In advance of Data Privacy & Protection Day, the Online Trust Alliance, an Internet Society initiative, just released the Cyber Incident & Breach Trends Report (press release here), a look back at the cyber incident trends in 2017 and what can be done to address them. This report marks the tenth year OTA has provided guidance in this area, and while the specifics have certainly changed over time, the core principles have not.
Originally we just looked at the number of reported breaches, but last year we broadened the definition to “cyber incidents,” which includes ransomware infections, business email compromise (BEC), distributed denial-of-service (DDoS) attacks and infiltrations caused by connected devices. This broader definition paints a more realistic picture of the threats and associated impact facing organizations today.
This year we found that the number of cyber incidents nearly doubled to 159,700 globally, and given that most incidents are not reported, this number could easily exceed 350,000. This is more than 30 times the number of breaches alone, so provides a very different perspective on the threat landscape. As in previous years we also assessed the “avoidability” of breaches by analyzing their cause and found that 93% were avoidable, consistent with our previous findings. While the rise in the number of incidents was primarily driven by a doubling in ransomware infections, there was growth in all facets, indicating that organizations must take a comprehensive view of their defenses.
So, what were the major trends seen in 2017 and what can be done about them? The report provides more context and detail, but here is a summary of the key findings:
- Rise in Ransom-Based Attacks. This attack vector far outweighs the others, at least in terms of numbers. Ransom-based attacks can come in the form of ransomware entering the organization through malvertising and malicious email, but also via the threat of a DDoS attack if ransom is not paid. There are a variety of best practices to help block such attacks, but one new suggestion is to be prepared in case a ransom payment is deemed necessary by setting up a cryptocurrency wallet ahead of time.
- Patching Pace is Critical. While the Equifax breach was probably the most public example of the impact of slow patching, lack of timely patching is the cause of many breaches and incidents. Recent news about vulnerabilities in some of the most foundational system elements – KRACK, BlueBorne, Spectre and Meltdown – makes timely patching more critical than ever. Organizations need to take a disciplined approach here, including provision for vulnerability reporting, and test and deploy patches as quickly as possible.
- Closely Monitor Cloud Conversion. The transition to third-party, cloud-based services continues for organizations of all sizes, and while it has advantages in convenience and efficiency, it also introduces new risks since your data is now in someone else’s hands. This risk can be offset via thorough auditing of cloud providers, contractual commitments related to security processes and extra diligence regarding configuration (publicly accessible AWS S3 containers, anyone?)

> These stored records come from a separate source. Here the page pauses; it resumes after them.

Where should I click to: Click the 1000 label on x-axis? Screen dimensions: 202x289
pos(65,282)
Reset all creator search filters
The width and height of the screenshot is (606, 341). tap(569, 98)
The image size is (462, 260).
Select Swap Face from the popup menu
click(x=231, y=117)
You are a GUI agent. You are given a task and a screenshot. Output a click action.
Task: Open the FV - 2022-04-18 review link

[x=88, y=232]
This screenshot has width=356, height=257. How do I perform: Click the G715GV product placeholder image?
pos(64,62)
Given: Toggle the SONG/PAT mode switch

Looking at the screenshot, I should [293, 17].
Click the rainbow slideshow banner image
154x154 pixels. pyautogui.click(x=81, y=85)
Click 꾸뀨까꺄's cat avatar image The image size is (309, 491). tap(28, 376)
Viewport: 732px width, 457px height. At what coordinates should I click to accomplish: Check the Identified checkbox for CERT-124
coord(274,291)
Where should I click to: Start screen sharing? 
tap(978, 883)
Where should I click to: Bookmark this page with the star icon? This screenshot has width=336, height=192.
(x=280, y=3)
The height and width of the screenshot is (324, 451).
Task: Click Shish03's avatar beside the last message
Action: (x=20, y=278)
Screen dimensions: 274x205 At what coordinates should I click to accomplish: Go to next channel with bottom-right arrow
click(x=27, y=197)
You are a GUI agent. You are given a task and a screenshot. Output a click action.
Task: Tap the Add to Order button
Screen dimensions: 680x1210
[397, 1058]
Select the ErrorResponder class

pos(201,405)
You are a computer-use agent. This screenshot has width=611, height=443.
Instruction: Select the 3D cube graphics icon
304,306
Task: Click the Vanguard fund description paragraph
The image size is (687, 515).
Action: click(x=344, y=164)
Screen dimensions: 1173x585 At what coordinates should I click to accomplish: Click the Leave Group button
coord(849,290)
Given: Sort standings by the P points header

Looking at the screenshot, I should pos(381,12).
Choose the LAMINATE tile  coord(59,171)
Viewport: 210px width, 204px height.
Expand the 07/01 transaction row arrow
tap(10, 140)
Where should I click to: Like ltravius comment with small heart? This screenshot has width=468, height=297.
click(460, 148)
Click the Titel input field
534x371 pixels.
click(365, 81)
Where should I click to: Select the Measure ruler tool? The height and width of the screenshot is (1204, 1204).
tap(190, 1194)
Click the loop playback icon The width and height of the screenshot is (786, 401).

- User-Enabled Attacks. With all the technology, it’s easy to forget that users are the most important gatekeepers to your systems and data. Equipping them to make good decisions and instilling a culture of security (whether via training or technology tools), providing an extra ring of defense (through mechanisms such as multi-factor authentication and limiting access levels appropriate to the role) and monitoring systems for anomalous behavior can go a long way toward securing your systems.
- Increase in IoT Devices. There’s a lot of buzz in this area, and use of IoT devices is expected to triple in the next several years, but the “shadow” element of this trend – presence of consumer-grade connected devices such as smart TVs or even employees’ wearables – doesn’t get much attention. These devices need to be viewed as a threat vector, and as such, steps need to be taken to reduce their risk. This includes items such as research into the security capabilities of the IoT devices, policies regarding their use in the enterprise, and setting up compartmentalized networks to limit their access.
- Regulatory Shifts. Led by the EU’s General Data Protection Regulation (GDPR), which goes into effect this May, there have been many recent and significant shifts in data privacy/protection and data breach regulation throughout the world. Even if you are not based in those countries, you are likely subject to these regulations if you have customers there, so a thorough understanding of these new regulations and their impact on your data collection and storage practices as well as on your breach readiness and notification plans is critical.
Though there are a number of key trends that bubbled to the surface in 2017, there are also a number of foundational principles organizations should follow to be good stewards of their data and minimize the impact of attacks or incidents. Broadly defined, these principles fall into two categories:
- Implement strong data stewardship (including security, privacy and risk reduction) through all phases of the data lifecycle, recognizing the global regulatory landscape and its impact on breach readiness (e.g., GDPR enforcement beginning in May 2018)
- Prepare strong, well-practiced incident response measures (including a well-designed plan, appropriate team, predetermined action steps, regular training and testing)
As OTA has advocated for many years, this is not a “once and done” proposition. By establishing a culture of stewardship (vs just compliance) and implementing policies that take a proactive approach to proper handling and safeguarding of data, organizations can minimize exposure to the cyber incident tsunami and actually thrive by building and maintaining trust with their customers.